After the new idea is tested and proven, business department then provision equipment in their internal IT and migrate their services from the cloud back to their inhouse data center. At this stage the approval is much easier as the new idea is proven already.


Hybrid Cloud

Therefore, for large enterprise it will not be a "all inhouse" or "all cloud" setup. In most cases, I believe it will be a hybrid environment where some parts of the application is running in the data center while other parts is running inside the cloud. These different components need to interact with each other in a transparent way without sacrificing security, performance and control. In fact, having the ability to migrate application components seamlessly between the "inhouse data center" and "public cloud" enable the enterprise to put their functionality in places with lowest cost, hence further optimize their cost efficiency.

Unfortunately, cloud providers are not motivated to encourage their customer to run in a hybrid environment (they want all your business, not just part of it). They are also not interested to provide an easy way for their customer to migrate their application from the cloud to their IT. This is a gap where I think new cloud technology startups may fill.

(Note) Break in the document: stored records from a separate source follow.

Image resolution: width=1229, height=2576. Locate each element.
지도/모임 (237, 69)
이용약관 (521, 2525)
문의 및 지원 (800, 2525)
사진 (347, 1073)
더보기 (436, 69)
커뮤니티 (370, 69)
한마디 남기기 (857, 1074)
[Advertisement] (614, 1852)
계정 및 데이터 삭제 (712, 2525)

Virtualizing internal data center

How about running some virtualization software (e.g. VMWare, Xen ... etc) in house to make your data center look very similar to the cloud ?

While "virtualization" (which encourages sharing) is useful in a generic sense regardless whether the equipment is residing inhouse or in the cloud, the cost dynamics are quite different such that a different scheduling policy is needed.

For example, because cloud provider will charged whenever a VM instance is running, so it probably won't make sense to start the VM too early. Therefore I expect most of the cloud deployment scenarios for large enterprises are about launching multiple machines, do the heavy duty processing, and then shutdown all machines. In other words, the machines in the cloud will be keep idle for too long.

However, for inhouse equipment, there is no such cost involved. The enterprises would like to have all available resources (e.g. their employee's desktop can be used while they gone home) to be registered to the pool as soon as they are available. So the deployment scenario will become, register resources whenever available, resources sit idle waiting for job allocation, do the allocated job and then go back to the pool to wait for the next one.